Today I went to Egmore Railway station to send off my mother. There were multiple entry points to the platform, but the platform ticket counter was in the farthest place from Parking. After reaching the counter there was a long queue and it took me over 10 minutes to buy a Rs.3 Platform ticket that will give me rights to enter the station. As usual Indian Railways had just one counter for so many customers, no vending machines (I read in news they piloted a vending machine program and even a vending machine program Mobile SMS but withdrew them soon). The person in the counter followed what I suspect to be a British leftover way of issuing the tickets. He collected money (and gave change as needed), then picked up each ticket from storage one by one, affixed a rubber stamp to mark “MS” (indicating Egmore station), then another rubber stamp to mark today’s date and time on the back and then checked all of it before handing it over. He repeated this process over and over again for hundreds and hundreds each day. No change in the process for last 100 years old. I am sure no other business process in the world has been so untouched by Technology.
I was left furious on the inefficiency of this process & the enormous waste of people’s time, but then I was reminded this is Indian Railways – the preserver of History and British legacy. Probably this is how they ensure their political correctness by ensuring employment for everyone they have on their rolls.
A 180 degree phase-shift view!
The ticket’s image is fascinating. Must be made of recycled paper-pulp.
We as a nation are mostly conscious of not wasting anything. Even archaic processes and platform tickets!
The process seems pretty archaic and anachronistic in today’s technology-mad time-scarce world.
The fact that we have to wait, and that too – in front of an insignificant ticketing clerk and for an even more insignificant Rs.3/- platform ticket is irritating – no doubt! What can we do about it but cry?
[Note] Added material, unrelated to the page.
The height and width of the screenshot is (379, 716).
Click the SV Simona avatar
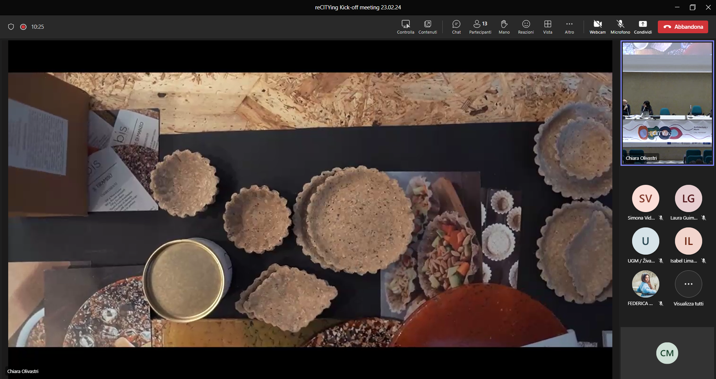(x=646, y=199)
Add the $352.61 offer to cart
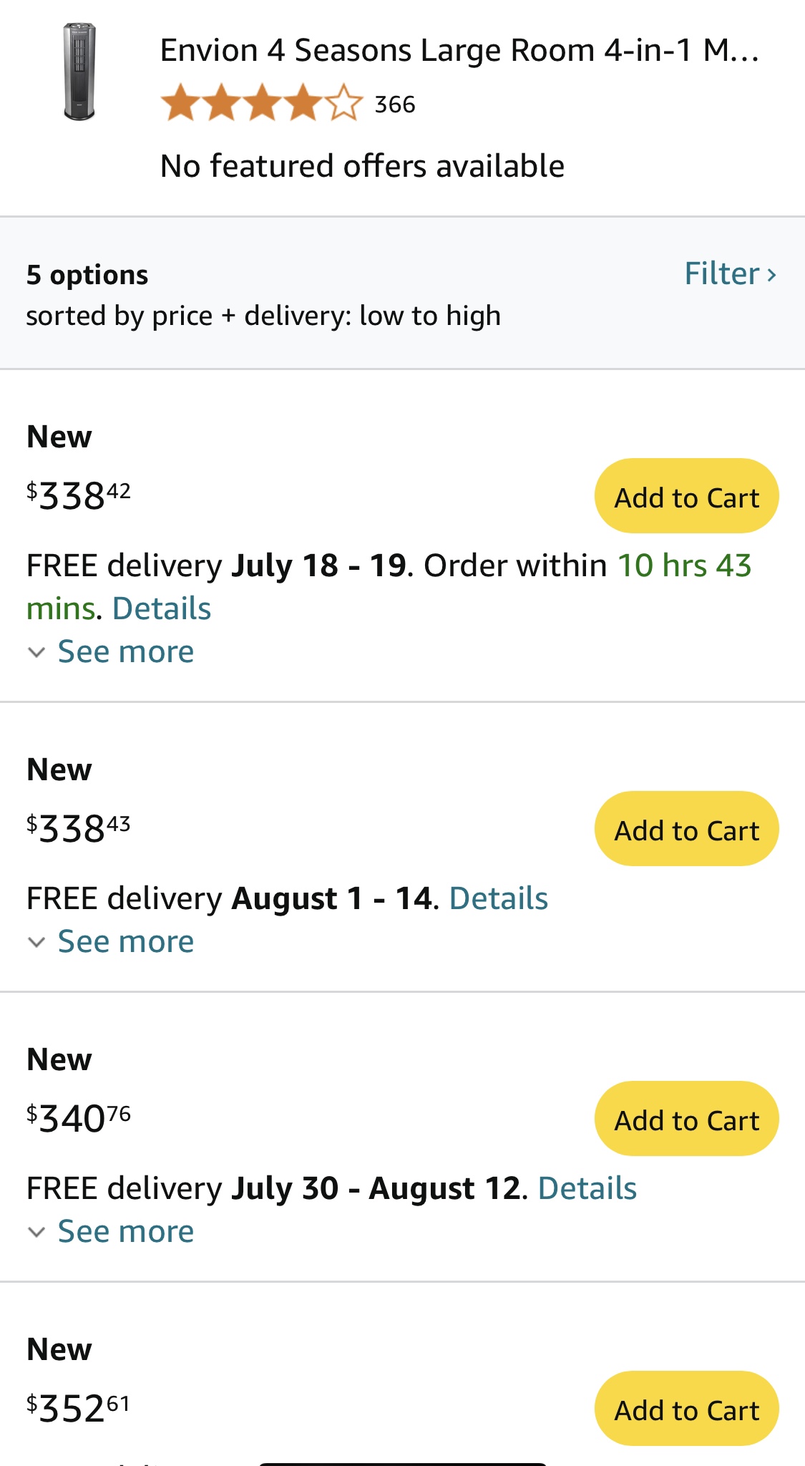Viewport: 805px width, 1466px height. [686, 1409]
However, there are those who are worse off – critical patients wait in (and for) hospitals – life and death situations – even in the developed West.
On the funnier side, There are a few positive things to the process too!
1. No Need for power and related maintenance, backup UPS/Genset, contracts… given today’s power situation..
2. No need for training – anyone can give these tickets..
Automatic-machines need helpful volunteer operators as most people dont know how to use them! Mambalam railway station has one.. when you have some spare time, do go and watch. It is a fascinating sight.
On a slightly more serious note, Compare this with a call center (bank, credit card, mobile service..), well.. they are supposed to be profit-oriented private enterprises… well, Change is not about mere technology and availability. It is about people – an attitude of service that emanates from the heart.
We work so hard that some relaxation time is ordained. Except that it is not at a spa – it is at Egmore ticketing booth! I personally have realized, waiting can be very therapeutic. If we have the time and the mind to spend on some free therapy! So, let’s Relax! and unwind!
Ranga, that was a detailed commentary, appreciate your time for doing it.
I enjoy waiting too, it gives you some “my” time to think, listen to a good music from your iPhone or simply observe people and learn something too. The point that irritates is where democratic government & public servants taking us (tax payers) for granted.
S Krupa Shankar
Vending machines are there, but of late they are not working properly :-( The good news is that, if you have the prepaid card with you, you can go to the counter, complain about the machine, and would get the tickets immediately… no matter how long the queue is.